- **SELECTION**
\documentclass{amsart}
\input ellc/emac
%\input emac

\title{Homework 3}
\author{Topics in AG: Elliptic Curves}
\begin{document}
\maketitle

Due April 19, 2004

\bigskip
 
\begin{enumerate}

\item Compute the torsion group $E(\Q)_\trs$ for the
      elliptic curve $y^2 = x^3+1$. (Euler proved that
      these are the only rational points on $E$).    

\item Consider the elliptic curve $E: y^2 = x^3 + b$ with $b \in \Z$;
      For any odd prime $p \equiv 2 \bmod 3$ we have $\# E(\F_p) = p+1$.

\item Let $E: y^2 = x^3 + b$ be an elliptic curve, where 
      $b \in \Z$ is not divisible by a sixth power $\ne 1$. 
      Then
      $$ E(\Q)_\trs \simeq \begin{cases} 
               \Z/6\Z, & \text{if} \ b = 1; \\
               \Z/3\Z, & \text{if} \ b = -432 \ \text{or}\ 
                          1 \ne b \ \text{is a square}; \\
                \Z/2\Z  & \text{if $1 \ne b$ is a cube}; \\
                0  & \text{otherwise.} \end{cases} $$

\item Consider the conic $\cP: X^2 - dY^2 = 1$ for squarefree
      integers $d$. 
      \begin{enumerate}
      \item Show that 
         $$ \cP^{(n)} = 
         \{(x,y) \in \cP(\Z_p): x - 1 \equiv y \equiv 0 \bmod p^n\} $$
         are subgroups of $\cP(\Z_p)$ for all $n \ge 0$.  
      \item Show that, for $p > 2$, the map $u: \cP^{(1)} \lra \Z_p$ 
         that sends $P = (x,y)$ to $u(P) = \frac{x-1}y$ is well defined. 
         Give a convincing reason why we should put $u((1,0)) = 0$. Show 
         that for $p=2$, $u$ is defined on $\cP^{(2)}$.
      \item Show that $|u(kP)| = |k| \cdot |u(P)|$ for all 
         $P \in \cP^{(1)}$ and all $k \ge 1$; here $|a|$ denotes the
         $p$-adic absolute value on $\Z_p$. (Try $k = 2$ first;
         I also suspect that 
         $|u(P+Q) - u(P) - u(Q)| < \max \{|u(P)|^2, |u(Q)|^2\}$,
         but haven't found a proof yet). 
      \item Show that $\cP^{(1)}$ is torsion free for $p > 2$,
         and that $\cP^{(2)}$ is torsion free for $p = 2$.
      \end{enumerate}
 
\end{enumerate}      

\end{document}

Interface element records
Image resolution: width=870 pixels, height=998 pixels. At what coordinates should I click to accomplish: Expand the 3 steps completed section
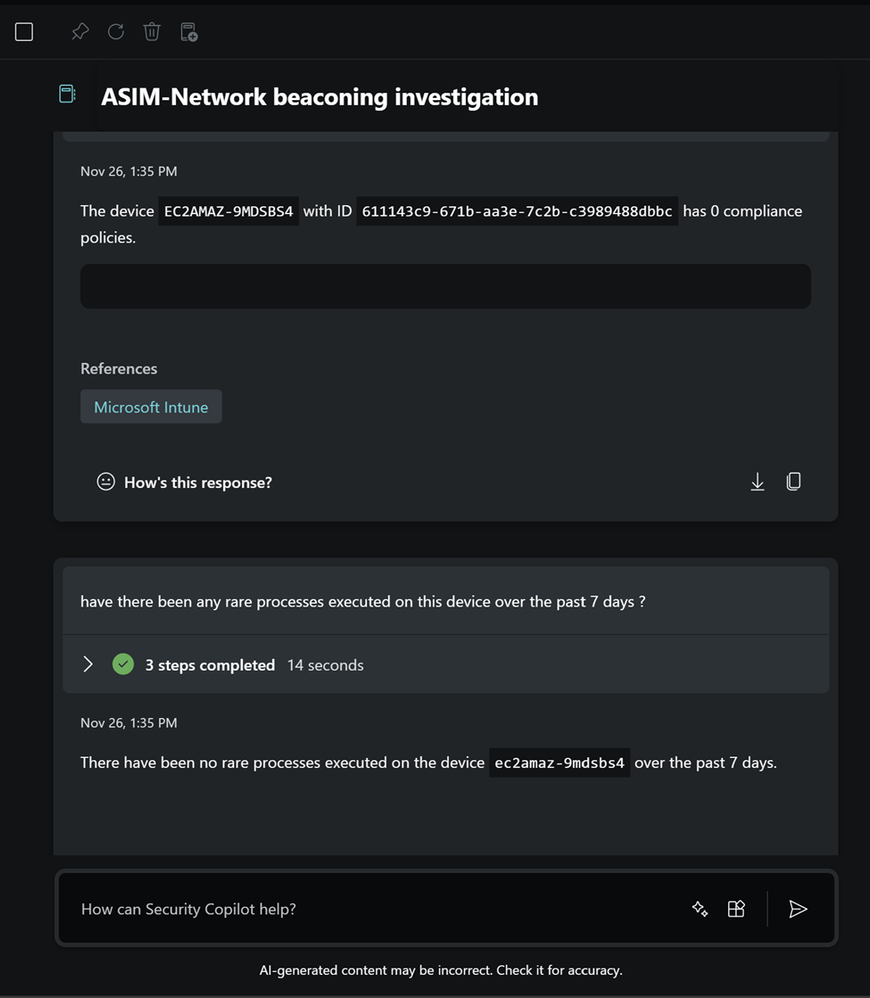[88, 664]
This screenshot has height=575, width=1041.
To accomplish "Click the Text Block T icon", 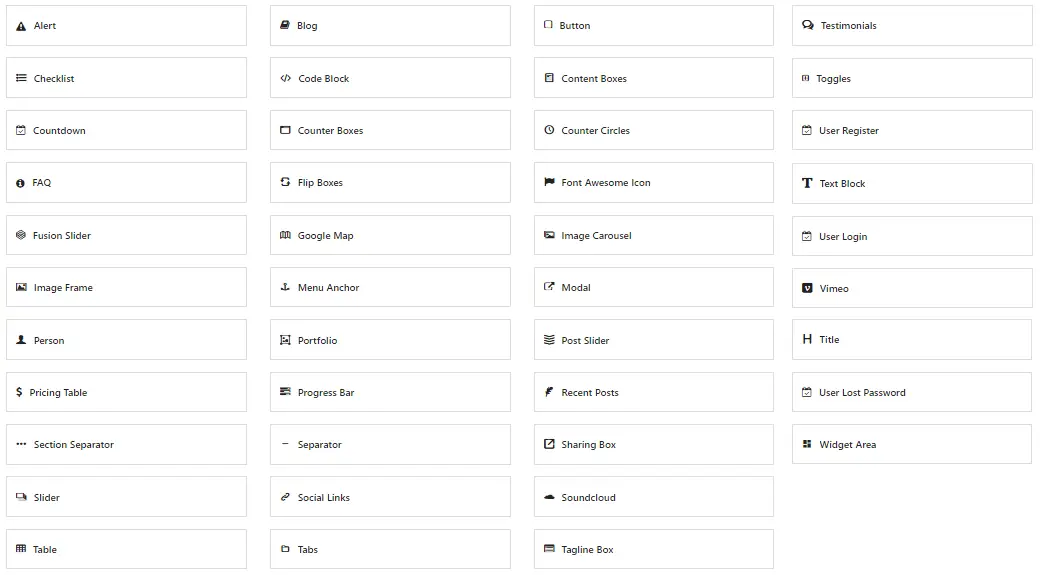I will click(x=807, y=183).
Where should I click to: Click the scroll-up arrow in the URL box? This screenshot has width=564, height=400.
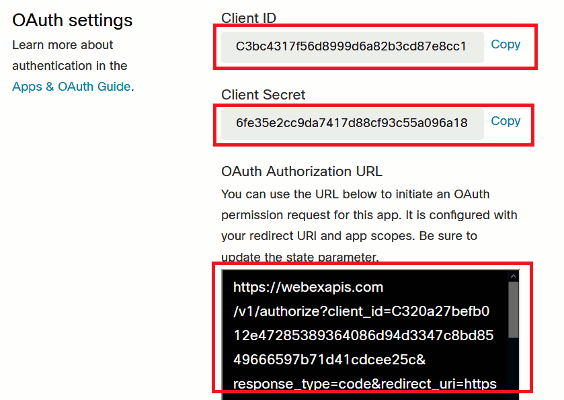click(513, 276)
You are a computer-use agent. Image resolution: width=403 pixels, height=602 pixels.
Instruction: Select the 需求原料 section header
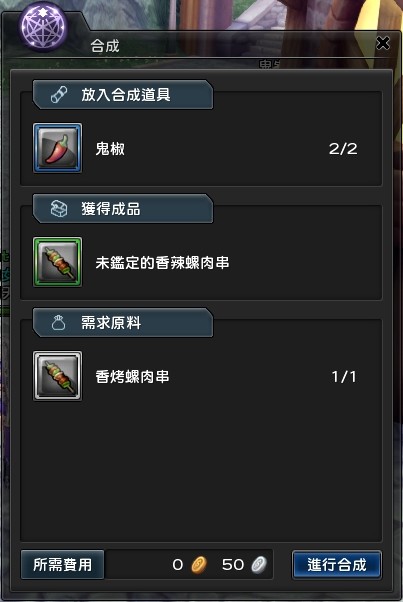click(x=123, y=323)
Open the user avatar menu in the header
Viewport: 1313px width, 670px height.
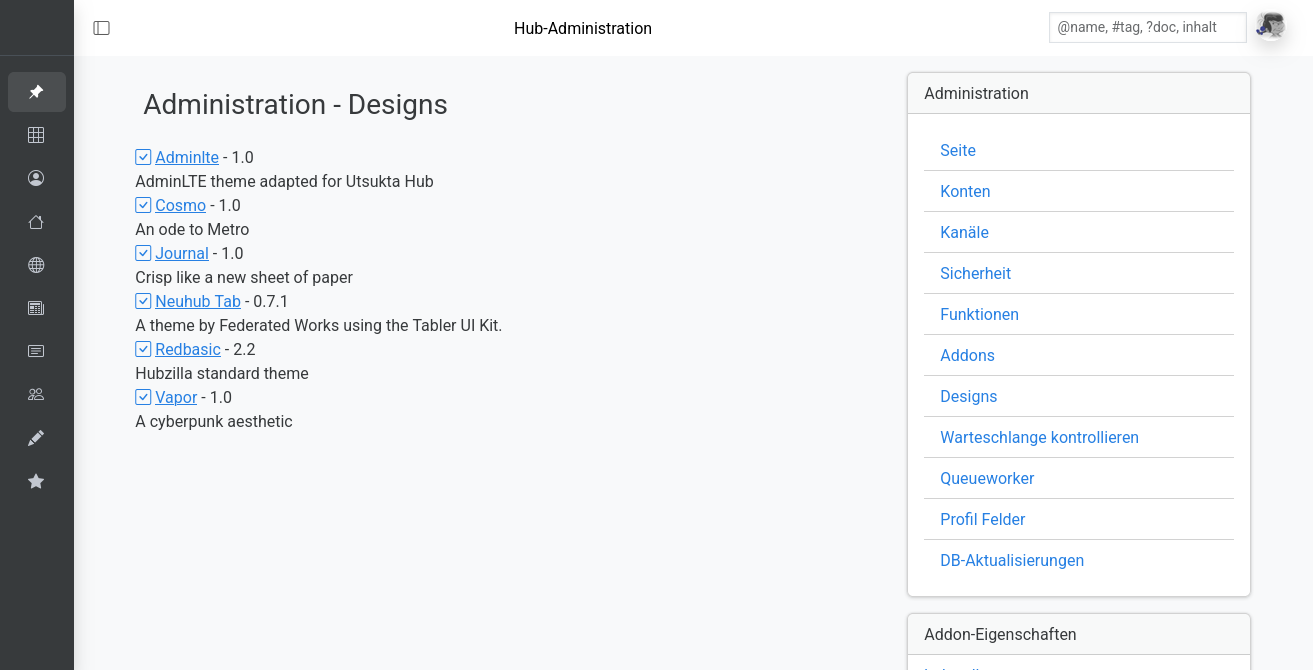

- **PROBLEMS TO WORK ON**
1 – From the elliptic curves homework, echo the passage that begins at the words "Due April 19, 2004" and stops after the words "points on $E$).".
2 – Answer these questions using the elliptic curves homework:
(a) What due date does the homework give?
(b) Who does the homework say proved that the torsion points are the only rational points on y^2 = x^3 + 1?
(c) For the curve y^2 = x^3 + b, which value of b gives a torsion group isomorphic to Z/6Z?

- **PER-TASK OUTPUTS**
1 –
Due April 19, 2004

\bigskip
 
\begin{enumerate}

\item Compute the torsion group $E(\Q)_\trs$ for the
      elliptic curve $y^2 = x^3+1$. (Euler proved that
      these are the only rational points on $E$).

2 –
(a) April 19, 2004
(b) Euler
(c) b = 1